Sculptures, reliquaries and stained-glass windows were destroyed... even the bronze bells were smelted down to make cannons. In the south tower Emmanuelle, an enormous bell weight 13 tons, announced to all Paris regarding festivals, funerals and wars...

Viollet-le-Duc not only undertook the grand reconstruction, but also incorporated new elements such as the 90-metre spire that crowns the cathedral, and as a curiosity the cock at the very top contains 3 relics, one of Saint Denis, another of Saint Genevieve and part of Christ’s crown of thorns. 

Also at the base of the spire Viollet-le-Duc placed statues of the apostles, and among them one that represents himself contemplating his own work. And in the gallery that joins the two towers he had many gargoyles, chimeras and monsters carved, such as the “Stryge”, a fabulous vampire, which you must have seen in many photos and films. In this gallery you can see these curious creatures as well as some lovely views of Paris, that is of course after climbing the 387 steps of the north tower.

Over the central doorway the rose window stands out, the large circular stained-glass window almost 10 metres in diameter. However, this rose window is not the largest in the cathedral, since the north and south façades have larger stained-glass windows.

In the north window, measuring 21 metres, the Virgin appears in the centre surrounded by 80 characters from the Old Testament. And in the south rose window, 13 metres in diameter, you can see the figure of Christ surrounded by the Virgin, saints and the 12 apostles.

The large organ is quite impressive, with its 8,000 pipes, some of them conserved since medieval times.

The cathedral comprises a central nave divided into five cupolas, four side aisles, a cross-aisle, a choir divided into two cupolas and a semicircular apse.

Among the many works of art inside, you must not miss the Pietà you will see at the main altar, a beautiful sculpture by Nicolas Coustou.

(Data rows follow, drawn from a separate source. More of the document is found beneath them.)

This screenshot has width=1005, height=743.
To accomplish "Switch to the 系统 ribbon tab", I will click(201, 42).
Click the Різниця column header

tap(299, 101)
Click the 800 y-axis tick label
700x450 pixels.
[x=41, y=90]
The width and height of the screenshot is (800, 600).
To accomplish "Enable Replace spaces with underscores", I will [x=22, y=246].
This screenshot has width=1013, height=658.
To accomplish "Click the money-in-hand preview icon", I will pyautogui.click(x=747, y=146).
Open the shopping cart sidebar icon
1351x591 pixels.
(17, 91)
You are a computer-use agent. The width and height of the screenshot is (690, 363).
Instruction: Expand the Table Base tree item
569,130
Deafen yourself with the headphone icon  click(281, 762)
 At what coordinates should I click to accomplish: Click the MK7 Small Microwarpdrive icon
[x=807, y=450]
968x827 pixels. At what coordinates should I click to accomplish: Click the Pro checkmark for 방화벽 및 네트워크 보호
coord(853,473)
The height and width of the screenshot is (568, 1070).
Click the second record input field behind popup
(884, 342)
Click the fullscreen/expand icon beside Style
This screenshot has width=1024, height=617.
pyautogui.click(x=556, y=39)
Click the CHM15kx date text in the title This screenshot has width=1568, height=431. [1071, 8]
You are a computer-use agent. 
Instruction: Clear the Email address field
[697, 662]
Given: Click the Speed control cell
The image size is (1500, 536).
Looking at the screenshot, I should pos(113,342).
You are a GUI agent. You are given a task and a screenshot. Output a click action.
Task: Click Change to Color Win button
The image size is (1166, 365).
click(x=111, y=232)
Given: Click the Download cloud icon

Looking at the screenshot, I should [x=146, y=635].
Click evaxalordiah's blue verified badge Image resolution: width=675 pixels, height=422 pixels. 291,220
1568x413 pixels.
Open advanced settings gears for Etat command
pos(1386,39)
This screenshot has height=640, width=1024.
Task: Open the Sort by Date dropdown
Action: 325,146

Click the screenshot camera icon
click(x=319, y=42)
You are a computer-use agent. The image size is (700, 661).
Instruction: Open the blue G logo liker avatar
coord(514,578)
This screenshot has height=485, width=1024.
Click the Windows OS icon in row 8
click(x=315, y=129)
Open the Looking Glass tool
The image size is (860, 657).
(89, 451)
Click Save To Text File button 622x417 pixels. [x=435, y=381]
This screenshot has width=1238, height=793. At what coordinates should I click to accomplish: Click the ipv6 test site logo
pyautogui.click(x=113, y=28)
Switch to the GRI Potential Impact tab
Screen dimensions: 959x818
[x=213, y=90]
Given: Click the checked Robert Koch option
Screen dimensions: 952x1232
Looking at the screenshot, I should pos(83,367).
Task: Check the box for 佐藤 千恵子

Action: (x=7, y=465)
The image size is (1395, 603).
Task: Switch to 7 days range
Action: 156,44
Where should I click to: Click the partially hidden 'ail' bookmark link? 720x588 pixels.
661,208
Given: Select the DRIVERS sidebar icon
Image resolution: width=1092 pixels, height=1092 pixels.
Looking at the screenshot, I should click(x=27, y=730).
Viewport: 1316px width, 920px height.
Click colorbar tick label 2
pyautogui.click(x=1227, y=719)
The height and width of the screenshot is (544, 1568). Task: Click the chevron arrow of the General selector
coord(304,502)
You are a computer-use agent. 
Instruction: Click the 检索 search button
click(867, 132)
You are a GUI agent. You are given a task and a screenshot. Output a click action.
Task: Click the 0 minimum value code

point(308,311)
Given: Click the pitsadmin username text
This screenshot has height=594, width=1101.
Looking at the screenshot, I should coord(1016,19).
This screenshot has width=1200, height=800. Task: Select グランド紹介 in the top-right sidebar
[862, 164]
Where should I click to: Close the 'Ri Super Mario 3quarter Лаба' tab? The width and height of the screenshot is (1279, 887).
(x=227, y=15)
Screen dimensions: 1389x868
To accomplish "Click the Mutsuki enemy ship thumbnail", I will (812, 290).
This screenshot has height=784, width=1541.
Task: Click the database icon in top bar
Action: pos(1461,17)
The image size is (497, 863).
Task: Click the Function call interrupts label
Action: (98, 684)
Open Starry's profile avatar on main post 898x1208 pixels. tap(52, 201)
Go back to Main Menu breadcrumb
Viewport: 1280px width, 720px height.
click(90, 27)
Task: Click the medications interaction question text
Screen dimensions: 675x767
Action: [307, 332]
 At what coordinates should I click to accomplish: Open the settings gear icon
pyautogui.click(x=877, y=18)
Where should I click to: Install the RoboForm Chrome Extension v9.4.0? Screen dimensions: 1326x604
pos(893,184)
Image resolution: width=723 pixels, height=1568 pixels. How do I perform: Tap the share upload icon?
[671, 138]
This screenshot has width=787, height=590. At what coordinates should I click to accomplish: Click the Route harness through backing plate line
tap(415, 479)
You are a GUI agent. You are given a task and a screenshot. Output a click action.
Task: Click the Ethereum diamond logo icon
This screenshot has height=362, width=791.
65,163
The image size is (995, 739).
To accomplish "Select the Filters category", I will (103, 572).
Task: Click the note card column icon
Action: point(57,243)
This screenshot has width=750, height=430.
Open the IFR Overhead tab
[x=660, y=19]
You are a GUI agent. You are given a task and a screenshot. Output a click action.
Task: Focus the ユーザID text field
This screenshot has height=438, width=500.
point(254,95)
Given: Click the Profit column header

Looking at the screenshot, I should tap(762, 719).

Many visitors and worshipers come to see the trésor; the treasure is a collection of liturgical objects and important relics among which feature the SanteCouronne, the Holy Crown, the crown of thorns that Christ supposedly wore before being crucified. Conserved in Rome by Saint Helen, mother of the Emperor Constantine, it was brought here in the 13th century by the King of France Louis IX. The chances to see it, however, are rare: the first Friday of the month at 3 p.m., every Friday during Lent at 3 p.m. and from 10 a.m. to 5 p.m. on Good Friday.

The outside is impressive due to the 15-metre-high flying buttresses on the east façade of Notre Dame. And of course, the two bell towers of the main façade that make Notre Dame unmistakable, with the symbolic Emmanuelle bell in the south tower.

I am sure you are now imagining the hunchback Quasimodo falling in love with the beautiful gipsy girl Esmeralda.

Notre Dame is not the largest of the Gothic cathedrals, but it is one of the most emblematic and, above all, the richest in codes and symbols. It is said that the hidden alchemical meaning of the building was supposedly erased by the intervention of Viollet-le-Duc. 

Who knows? Perhaps on your visit you will find some hidden symbol.